Extract all of the data below word for word, keeping every line unchanged.
▶
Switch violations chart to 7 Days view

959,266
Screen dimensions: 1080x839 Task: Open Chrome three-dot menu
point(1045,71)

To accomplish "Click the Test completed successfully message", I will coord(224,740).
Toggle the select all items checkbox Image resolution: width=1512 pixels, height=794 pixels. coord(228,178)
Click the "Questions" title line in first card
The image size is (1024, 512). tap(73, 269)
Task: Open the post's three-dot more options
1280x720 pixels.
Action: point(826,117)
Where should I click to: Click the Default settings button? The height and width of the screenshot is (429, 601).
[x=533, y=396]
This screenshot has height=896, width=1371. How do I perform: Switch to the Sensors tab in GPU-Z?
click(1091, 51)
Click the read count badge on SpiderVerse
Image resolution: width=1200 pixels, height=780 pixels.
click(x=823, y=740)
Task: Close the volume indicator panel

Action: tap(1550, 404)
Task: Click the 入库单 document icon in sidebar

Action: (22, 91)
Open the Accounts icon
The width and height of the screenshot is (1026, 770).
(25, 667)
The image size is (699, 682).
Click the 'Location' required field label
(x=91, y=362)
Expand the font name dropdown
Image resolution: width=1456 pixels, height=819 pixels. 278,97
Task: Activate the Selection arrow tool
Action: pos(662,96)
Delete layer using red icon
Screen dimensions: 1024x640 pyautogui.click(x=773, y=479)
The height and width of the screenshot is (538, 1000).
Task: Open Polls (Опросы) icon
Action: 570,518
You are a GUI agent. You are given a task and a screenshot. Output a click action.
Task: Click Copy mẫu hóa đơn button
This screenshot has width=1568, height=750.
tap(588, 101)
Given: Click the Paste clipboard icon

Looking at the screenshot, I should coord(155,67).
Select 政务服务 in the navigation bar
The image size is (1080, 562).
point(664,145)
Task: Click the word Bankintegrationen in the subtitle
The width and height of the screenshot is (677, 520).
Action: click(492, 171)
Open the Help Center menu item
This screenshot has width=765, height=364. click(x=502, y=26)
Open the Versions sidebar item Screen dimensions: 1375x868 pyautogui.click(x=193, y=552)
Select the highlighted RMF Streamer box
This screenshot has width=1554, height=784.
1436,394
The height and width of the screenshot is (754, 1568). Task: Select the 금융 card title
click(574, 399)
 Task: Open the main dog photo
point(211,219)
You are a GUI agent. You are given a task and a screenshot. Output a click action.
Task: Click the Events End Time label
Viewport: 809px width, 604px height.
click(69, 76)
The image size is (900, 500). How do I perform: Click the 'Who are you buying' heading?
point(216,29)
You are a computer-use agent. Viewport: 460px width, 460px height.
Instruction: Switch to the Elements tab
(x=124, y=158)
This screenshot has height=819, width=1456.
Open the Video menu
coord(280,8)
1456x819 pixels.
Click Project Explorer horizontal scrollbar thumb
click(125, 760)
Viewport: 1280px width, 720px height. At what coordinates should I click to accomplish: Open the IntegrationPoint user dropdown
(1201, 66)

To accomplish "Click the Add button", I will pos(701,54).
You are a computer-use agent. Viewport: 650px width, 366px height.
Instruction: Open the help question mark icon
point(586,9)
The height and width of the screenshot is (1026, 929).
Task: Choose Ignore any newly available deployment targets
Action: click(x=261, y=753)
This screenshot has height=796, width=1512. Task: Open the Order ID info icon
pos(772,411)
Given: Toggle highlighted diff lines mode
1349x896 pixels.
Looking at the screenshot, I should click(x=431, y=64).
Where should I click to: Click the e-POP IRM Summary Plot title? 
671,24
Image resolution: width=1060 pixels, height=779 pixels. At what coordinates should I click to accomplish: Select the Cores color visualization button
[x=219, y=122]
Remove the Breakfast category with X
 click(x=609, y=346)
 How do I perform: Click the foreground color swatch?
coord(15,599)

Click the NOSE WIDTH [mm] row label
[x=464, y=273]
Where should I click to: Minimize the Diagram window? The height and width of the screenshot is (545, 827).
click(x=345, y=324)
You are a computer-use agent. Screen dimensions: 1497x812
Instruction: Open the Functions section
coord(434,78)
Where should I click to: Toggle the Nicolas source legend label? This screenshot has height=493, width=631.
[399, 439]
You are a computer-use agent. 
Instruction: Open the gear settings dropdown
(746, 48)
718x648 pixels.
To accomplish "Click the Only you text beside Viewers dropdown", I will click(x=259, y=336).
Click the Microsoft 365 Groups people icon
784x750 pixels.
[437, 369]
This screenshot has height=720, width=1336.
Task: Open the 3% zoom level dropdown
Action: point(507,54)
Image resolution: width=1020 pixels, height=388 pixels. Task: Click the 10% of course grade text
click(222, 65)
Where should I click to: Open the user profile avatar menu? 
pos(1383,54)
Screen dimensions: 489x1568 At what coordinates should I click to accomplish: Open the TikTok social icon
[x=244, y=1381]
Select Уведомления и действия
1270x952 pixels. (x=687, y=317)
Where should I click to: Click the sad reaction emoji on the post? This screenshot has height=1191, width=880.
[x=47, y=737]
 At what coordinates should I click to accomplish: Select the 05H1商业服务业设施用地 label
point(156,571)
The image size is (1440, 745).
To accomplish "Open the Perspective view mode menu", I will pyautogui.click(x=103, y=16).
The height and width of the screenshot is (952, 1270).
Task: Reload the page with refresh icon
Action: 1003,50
◀
Expected answer:
Switch violations chart to 7 Days view

959,266
Screen dimensions: 1080x839 Task: Open Chrome three-dot menu
point(1045,71)

To accomplish "Click the Test completed successfully message", I will coord(224,740).
Toggle the select all items checkbox Image resolution: width=1512 pixels, height=794 pixels. coord(228,178)
Click the "Questions" title line in first card
The image size is (1024, 512). tap(73, 269)
Task: Open the post's three-dot more options
1280x720 pixels.
Action: point(826,117)
Where should I click to: Click the Default settings button? The height and width of the screenshot is (429, 601).
[x=533, y=396]
This screenshot has height=896, width=1371. How do I perform: Switch to the Sensors tab in GPU-Z?
click(1091, 51)
Click the read count badge on SpiderVerse
Image resolution: width=1200 pixels, height=780 pixels.
click(x=823, y=740)
Task: Close the volume indicator panel

Action: tap(1550, 404)
Task: Click the 入库单 document icon in sidebar

Action: (22, 91)
Open the Accounts icon
The width and height of the screenshot is (1026, 770).
(25, 667)
The image size is (699, 682).
Click the 'Location' required field label
(x=91, y=362)
Expand the font name dropdown
Image resolution: width=1456 pixels, height=819 pixels. 278,97
Task: Activate the Selection arrow tool
Action: pos(662,96)
Delete layer using red icon
Screen dimensions: 1024x640 pyautogui.click(x=773, y=479)
The height and width of the screenshot is (538, 1000).
Task: Open Polls (Опросы) icon
Action: 570,518
You are a GUI agent. You are given a task and a screenshot. Output a click action.
Task: Click Copy mẫu hóa đơn button
This screenshot has width=1568, height=750.
tap(588, 101)
Given: Click the Paste clipboard icon

Looking at the screenshot, I should coord(155,67).
Select 政务服务 in the navigation bar
The image size is (1080, 562).
point(664,145)
Task: Click the word Bankintegrationen in the subtitle
The width and height of the screenshot is (677, 520).
Action: click(492, 171)
Open the Help Center menu item
This screenshot has width=765, height=364. click(x=502, y=26)
Open the Versions sidebar item Screen dimensions: 1375x868 pyautogui.click(x=193, y=552)
Select the highlighted RMF Streamer box
This screenshot has width=1554, height=784.
1436,394
The height and width of the screenshot is (754, 1568). Task: Select the 금융 card title
click(574, 399)
 Task: Open the main dog photo
point(211,219)
You are a GUI agent. You are given a task and a screenshot. Output a click action.
Task: Click the Events End Time label
Viewport: 809px width, 604px height.
click(69, 76)
The image size is (900, 500). How do I perform: Click the 'Who are you buying' heading?
point(216,29)
You are a computer-use agent. Viewport: 460px width, 460px height.
Instruction: Switch to the Elements tab
(x=124, y=158)
This screenshot has height=819, width=1456.
Open the Video menu
coord(280,8)
1456x819 pixels.
Click Project Explorer horizontal scrollbar thumb
click(125, 760)
Viewport: 1280px width, 720px height. At what coordinates should I click to accomplish: Open the IntegrationPoint user dropdown
(1201, 66)

To accomplish "Click the Add button", I will pos(701,54).
You are a computer-use agent. Viewport: 650px width, 366px height.
Instruction: Open the help question mark icon
point(586,9)
The height and width of the screenshot is (1026, 929).
Task: Choose Ignore any newly available deployment targets
Action: click(x=261, y=753)
This screenshot has height=796, width=1512. Task: Open the Order ID info icon
pos(772,411)
Given: Toggle highlighted diff lines mode
1349x896 pixels.
Looking at the screenshot, I should click(x=431, y=64).
Where should I click to: Click the e-POP IRM Summary Plot title? 
671,24
Image resolution: width=1060 pixels, height=779 pixels. At what coordinates should I click to accomplish: Select the Cores color visualization button
[x=219, y=122]
Remove the Breakfast category with X
 click(x=609, y=346)
 How do I perform: Click the foreground color swatch?
coord(15,599)

Click the NOSE WIDTH [mm] row label
[x=464, y=273]
Where should I click to: Minimize the Diagram window? The height and width of the screenshot is (545, 827).
click(x=345, y=324)
You are a computer-use agent. Screen dimensions: 1497x812
Instruction: Open the Functions section
coord(434,78)
Where should I click to: Toggle the Nicolas source legend label? This screenshot has height=493, width=631.
[399, 439]
You are a computer-use agent. 
Instruction: Open the gear settings dropdown
(746, 48)
718x648 pixels.
To accomplish "Click the Only you text beside Viewers dropdown", I will click(x=259, y=336).
Click the Microsoft 365 Groups people icon
784x750 pixels.
[437, 369]
This screenshot has height=720, width=1336.
Task: Open the 3% zoom level dropdown
Action: point(507,54)
Image resolution: width=1020 pixels, height=388 pixels. Task: Click the 10% of course grade text
click(222, 65)
Where should I click to: Open the user profile avatar menu? 
pos(1383,54)
Screen dimensions: 489x1568 At what coordinates should I click to accomplish: Open the TikTok social icon
[x=244, y=1381]
Select Уведомления и действия
1270x952 pixels. (x=687, y=317)
Where should I click to: Click the sad reaction emoji on the post? This screenshot has height=1191, width=880.
[x=47, y=737]
 At what coordinates should I click to accomplish: Select the 05H1商业服务业设施用地 label
point(156,571)
The image size is (1440, 745).
To accomplish "Open the Perspective view mode menu", I will pyautogui.click(x=103, y=16).
The height and width of the screenshot is (952, 1270).
Task: Reload the page with refresh icon
Action: 1003,50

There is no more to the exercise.